Elijah respiró hondo. Luego murmuró, sin grandilocuencia:
—Porque a veces las cosas más mágicas son las que alguien creyó que no merecían ser vistas.
Dai lo miró en silencio. Sintió un nudo en la garganta. El mural no era perfecto. Las líneas aún estaban frescas en los bordes, algunas sombras faltaban. Pero el conjunto era hermoso. Tranquilo. Como un lugar seguro. Y esa criatura—ese zorro mágico nacido de un cuento olvidado y una nota descuidada—era, ahora, el corazón del paisaje.
—¿Sabes lo que me gusta más de los huldrefólk? —dijo Dai después de un momento—. Que nadie sabe si realmente existen.

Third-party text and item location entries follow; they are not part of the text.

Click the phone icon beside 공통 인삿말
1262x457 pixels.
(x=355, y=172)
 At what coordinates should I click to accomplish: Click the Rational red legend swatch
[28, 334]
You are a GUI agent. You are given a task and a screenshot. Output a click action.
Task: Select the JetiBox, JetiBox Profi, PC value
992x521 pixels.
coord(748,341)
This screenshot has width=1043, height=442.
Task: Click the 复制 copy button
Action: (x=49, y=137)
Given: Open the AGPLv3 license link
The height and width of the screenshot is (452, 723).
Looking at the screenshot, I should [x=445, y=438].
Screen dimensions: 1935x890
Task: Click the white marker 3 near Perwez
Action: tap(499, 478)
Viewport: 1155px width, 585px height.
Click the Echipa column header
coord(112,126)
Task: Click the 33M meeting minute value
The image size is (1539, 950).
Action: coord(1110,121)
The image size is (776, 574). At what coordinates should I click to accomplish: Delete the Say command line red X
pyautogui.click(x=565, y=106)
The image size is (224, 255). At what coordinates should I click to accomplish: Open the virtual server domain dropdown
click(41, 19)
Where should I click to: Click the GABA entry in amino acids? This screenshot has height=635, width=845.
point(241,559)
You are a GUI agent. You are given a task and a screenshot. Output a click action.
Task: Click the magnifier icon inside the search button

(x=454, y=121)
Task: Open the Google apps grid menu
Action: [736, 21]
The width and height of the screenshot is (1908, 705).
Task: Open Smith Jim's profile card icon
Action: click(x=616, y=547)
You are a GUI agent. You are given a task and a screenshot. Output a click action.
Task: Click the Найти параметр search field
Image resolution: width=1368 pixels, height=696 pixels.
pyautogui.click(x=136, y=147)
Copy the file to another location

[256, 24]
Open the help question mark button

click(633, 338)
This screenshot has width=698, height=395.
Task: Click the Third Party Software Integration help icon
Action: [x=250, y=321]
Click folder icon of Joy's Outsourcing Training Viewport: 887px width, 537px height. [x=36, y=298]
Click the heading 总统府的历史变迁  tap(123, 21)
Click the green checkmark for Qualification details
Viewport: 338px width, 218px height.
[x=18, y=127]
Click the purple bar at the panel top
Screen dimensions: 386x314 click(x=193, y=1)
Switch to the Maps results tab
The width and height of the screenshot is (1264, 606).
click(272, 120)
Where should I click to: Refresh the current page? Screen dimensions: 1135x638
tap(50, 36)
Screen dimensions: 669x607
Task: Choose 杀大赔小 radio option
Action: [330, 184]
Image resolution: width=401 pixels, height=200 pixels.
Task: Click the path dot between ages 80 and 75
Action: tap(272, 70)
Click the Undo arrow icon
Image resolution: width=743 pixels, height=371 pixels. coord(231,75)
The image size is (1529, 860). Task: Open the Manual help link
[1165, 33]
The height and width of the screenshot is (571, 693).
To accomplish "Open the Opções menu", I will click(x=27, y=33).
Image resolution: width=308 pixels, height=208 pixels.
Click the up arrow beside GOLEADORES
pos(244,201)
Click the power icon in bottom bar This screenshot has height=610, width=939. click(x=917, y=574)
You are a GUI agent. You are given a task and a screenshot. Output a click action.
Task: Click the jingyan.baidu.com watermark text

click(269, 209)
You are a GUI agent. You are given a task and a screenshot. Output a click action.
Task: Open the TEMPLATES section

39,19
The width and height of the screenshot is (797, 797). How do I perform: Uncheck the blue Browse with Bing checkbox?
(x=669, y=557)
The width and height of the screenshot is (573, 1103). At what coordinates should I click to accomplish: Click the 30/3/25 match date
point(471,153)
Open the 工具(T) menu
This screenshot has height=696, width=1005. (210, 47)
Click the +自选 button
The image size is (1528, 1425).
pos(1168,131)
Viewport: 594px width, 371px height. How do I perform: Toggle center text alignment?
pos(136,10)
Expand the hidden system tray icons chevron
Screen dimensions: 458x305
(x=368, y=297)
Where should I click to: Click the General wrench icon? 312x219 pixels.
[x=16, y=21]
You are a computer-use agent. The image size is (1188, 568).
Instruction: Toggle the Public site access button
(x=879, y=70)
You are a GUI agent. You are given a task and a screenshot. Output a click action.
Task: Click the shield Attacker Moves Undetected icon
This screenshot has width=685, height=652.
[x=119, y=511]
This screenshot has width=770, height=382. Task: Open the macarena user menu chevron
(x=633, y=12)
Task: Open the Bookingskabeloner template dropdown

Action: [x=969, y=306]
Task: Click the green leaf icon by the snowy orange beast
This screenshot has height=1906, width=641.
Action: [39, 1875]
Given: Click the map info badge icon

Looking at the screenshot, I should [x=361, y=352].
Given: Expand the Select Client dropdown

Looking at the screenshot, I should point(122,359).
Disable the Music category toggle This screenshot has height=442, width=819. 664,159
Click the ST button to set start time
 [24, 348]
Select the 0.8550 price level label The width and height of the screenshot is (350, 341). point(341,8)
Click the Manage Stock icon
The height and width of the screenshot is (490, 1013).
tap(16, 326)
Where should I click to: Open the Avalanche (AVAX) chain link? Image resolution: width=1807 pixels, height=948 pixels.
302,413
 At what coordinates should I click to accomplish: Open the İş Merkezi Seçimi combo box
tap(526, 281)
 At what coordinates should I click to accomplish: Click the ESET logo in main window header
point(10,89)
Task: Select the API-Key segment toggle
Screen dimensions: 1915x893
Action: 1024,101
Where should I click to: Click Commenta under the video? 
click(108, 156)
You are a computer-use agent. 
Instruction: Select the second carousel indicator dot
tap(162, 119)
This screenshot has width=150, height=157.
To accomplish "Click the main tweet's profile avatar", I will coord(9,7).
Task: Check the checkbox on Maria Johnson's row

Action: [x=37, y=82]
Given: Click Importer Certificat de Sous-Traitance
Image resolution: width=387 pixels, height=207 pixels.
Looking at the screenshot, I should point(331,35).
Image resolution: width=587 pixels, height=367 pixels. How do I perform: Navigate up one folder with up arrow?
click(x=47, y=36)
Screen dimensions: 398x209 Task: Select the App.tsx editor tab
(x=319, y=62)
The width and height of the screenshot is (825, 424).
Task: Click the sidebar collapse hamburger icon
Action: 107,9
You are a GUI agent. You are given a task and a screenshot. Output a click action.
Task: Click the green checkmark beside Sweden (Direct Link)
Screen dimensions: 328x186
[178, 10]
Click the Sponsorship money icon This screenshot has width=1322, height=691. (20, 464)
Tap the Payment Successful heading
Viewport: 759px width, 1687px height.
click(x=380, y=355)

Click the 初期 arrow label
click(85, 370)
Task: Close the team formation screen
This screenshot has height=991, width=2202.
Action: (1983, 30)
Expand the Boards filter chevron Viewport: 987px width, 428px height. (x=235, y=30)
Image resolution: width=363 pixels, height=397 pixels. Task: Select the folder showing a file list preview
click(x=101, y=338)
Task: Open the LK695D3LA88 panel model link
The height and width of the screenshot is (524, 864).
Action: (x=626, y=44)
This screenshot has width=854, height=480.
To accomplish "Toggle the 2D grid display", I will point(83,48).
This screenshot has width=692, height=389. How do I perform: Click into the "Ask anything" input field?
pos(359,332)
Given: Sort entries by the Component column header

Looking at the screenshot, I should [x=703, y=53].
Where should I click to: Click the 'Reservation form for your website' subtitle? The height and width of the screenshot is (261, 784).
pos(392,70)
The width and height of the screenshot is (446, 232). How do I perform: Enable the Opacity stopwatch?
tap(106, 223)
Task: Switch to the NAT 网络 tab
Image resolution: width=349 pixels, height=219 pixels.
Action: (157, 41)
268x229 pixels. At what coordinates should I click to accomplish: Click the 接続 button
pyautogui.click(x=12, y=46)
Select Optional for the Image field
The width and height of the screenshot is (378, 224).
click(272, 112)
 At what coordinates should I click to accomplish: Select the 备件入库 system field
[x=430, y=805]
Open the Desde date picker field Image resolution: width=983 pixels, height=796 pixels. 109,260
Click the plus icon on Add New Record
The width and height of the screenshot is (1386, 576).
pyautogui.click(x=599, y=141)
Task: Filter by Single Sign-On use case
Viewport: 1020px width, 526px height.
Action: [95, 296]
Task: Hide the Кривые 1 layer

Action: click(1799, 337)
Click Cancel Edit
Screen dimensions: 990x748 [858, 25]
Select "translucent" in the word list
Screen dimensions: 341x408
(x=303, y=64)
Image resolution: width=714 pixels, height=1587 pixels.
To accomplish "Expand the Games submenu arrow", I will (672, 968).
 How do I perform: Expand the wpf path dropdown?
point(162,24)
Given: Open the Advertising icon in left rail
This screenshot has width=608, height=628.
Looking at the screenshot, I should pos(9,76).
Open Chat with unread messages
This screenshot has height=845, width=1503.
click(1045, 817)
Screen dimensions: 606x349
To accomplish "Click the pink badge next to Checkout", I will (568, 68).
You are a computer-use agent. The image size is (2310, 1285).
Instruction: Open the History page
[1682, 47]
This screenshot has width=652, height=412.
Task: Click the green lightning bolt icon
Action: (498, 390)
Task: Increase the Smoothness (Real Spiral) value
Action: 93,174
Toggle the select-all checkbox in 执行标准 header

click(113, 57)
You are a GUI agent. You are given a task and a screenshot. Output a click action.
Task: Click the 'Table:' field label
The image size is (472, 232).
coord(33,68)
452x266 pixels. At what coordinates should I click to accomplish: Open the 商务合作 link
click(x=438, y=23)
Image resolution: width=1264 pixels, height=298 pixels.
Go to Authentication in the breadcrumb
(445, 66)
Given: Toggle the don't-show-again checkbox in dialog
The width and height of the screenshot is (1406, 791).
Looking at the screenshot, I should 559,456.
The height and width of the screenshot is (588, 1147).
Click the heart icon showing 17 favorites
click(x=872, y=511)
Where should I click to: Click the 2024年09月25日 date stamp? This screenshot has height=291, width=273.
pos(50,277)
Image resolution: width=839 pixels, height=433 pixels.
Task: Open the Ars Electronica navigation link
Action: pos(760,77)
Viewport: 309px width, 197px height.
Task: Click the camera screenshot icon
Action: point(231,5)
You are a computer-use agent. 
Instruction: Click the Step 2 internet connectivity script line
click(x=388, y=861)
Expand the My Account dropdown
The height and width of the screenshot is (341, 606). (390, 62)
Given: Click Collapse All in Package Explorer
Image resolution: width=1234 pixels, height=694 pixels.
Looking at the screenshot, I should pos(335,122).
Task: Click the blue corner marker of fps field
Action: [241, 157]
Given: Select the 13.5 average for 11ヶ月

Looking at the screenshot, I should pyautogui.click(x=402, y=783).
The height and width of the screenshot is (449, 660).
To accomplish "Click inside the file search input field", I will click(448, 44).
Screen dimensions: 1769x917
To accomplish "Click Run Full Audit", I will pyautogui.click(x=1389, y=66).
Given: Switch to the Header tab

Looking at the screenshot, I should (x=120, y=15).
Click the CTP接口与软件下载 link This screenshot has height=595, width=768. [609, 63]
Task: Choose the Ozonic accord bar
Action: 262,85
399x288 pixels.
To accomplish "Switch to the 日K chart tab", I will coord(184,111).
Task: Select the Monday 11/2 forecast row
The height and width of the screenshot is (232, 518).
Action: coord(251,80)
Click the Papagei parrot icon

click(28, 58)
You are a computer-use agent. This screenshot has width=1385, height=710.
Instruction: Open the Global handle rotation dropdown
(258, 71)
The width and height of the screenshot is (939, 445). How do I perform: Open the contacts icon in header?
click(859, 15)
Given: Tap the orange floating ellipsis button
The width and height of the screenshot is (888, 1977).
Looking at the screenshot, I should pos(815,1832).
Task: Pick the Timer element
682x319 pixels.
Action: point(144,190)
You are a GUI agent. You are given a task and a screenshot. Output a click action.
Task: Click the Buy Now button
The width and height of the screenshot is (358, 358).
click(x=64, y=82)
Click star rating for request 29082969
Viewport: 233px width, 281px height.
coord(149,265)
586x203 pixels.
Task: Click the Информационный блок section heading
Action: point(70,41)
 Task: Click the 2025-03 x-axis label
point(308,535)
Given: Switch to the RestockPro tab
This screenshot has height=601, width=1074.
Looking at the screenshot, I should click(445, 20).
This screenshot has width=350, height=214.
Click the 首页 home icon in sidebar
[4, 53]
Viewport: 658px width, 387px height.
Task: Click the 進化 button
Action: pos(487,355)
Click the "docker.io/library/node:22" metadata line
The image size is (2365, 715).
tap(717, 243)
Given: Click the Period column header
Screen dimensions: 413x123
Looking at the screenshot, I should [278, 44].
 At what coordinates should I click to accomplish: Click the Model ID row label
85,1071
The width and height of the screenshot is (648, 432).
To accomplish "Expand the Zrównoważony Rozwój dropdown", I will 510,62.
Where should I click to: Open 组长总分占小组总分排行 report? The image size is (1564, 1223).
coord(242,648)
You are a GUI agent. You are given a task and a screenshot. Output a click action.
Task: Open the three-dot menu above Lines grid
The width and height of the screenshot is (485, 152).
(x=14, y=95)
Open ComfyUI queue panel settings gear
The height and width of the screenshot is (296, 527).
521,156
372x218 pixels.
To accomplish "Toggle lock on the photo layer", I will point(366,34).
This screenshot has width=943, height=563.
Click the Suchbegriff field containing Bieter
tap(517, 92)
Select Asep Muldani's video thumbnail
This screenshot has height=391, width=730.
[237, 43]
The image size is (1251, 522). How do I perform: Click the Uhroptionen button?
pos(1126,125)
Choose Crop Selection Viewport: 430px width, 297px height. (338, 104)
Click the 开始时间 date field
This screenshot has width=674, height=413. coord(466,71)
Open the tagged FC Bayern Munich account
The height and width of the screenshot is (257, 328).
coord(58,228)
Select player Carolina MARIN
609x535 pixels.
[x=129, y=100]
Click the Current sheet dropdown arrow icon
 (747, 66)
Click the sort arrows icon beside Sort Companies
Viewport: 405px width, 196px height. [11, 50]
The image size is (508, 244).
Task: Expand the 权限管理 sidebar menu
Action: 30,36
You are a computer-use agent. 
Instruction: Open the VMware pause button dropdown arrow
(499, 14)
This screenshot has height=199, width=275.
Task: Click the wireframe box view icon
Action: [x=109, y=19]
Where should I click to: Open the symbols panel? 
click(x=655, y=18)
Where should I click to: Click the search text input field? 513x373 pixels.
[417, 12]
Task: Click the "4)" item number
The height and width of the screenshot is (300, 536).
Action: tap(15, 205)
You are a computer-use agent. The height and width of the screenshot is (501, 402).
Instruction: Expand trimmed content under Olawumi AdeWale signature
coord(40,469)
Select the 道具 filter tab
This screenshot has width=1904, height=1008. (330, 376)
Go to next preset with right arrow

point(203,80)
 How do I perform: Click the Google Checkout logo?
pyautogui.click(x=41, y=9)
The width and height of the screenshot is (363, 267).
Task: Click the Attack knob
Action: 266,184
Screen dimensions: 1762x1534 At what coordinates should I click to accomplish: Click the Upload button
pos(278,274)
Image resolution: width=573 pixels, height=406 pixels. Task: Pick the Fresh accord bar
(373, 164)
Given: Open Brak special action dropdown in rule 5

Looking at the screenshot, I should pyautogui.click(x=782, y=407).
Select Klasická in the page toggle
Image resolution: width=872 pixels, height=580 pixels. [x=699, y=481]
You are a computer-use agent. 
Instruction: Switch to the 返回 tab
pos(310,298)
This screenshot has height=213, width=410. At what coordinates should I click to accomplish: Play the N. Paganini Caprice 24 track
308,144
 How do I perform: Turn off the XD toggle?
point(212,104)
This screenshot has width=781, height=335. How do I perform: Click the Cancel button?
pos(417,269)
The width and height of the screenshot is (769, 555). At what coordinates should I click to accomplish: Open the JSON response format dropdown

Pero cuando los ves, todo se siente un poco más verdadero.
Elijah volvió a subir la escalera y retomó el pincel. Dai se quedó allí, sentada, mirándolo en silencio. Él le preguntó si los árboles debían inclinarse más. Ella asintió. Le sugirió que añadiera una luna blanca, justo sobre el lago. Él lo hizo. Durante un rato, no hablaron más. El sonido del pincel era lo único que llenaba el aire.
Cuando Elijah terminó por ese día, bajó la escalera con el cuerpo tenso. Dai se acercó y con el pulgar le limpió una gota de pintura del cuello, sin decir nada. Él no se movió.
—Gracias por venir —susurró.
—Gracias por invitarme —respondió ella.
—No lo hice.
—Lo sé.
Sonrieron.
Mientras el sol descendía fuera del edificio, bañando la sala en tonos de ámbar, ambos se quedaron de pie frente al mural. Dai alzó una mano y rozó apenas la figura del zorro con la yema de los dedos.
—Ahora entiendo —murmuró—. Por qué lo pusiste en el centro.
Elijah no respondió. Pero en su silencio había una certeza.
Lo que alguna vez fue una despedida, ahora era una señal. Un hilo invisible que los unía. No como antes. No con urgencia ni miedo. Sino con algo más profundo. Más libre.
Y mientras el mural seguía secándose al ritmo del atardecer, Dai supo que, aunque el futuro aún era incierto, había algo innegable en este presente.
Algo que, incluso con sus grietas, valía absolutamente todo.
—¿Sabes? —dijo Elijah, sin mirarla, con las manos aún manchadas de pintura—. Me pregunto si los niños van a notar que el conejo del mural tiene exactamente tu misma expresión cuando estás a punto de criticar algo que no pediste.
Dai lo miró, con lentitud, sin parpadear.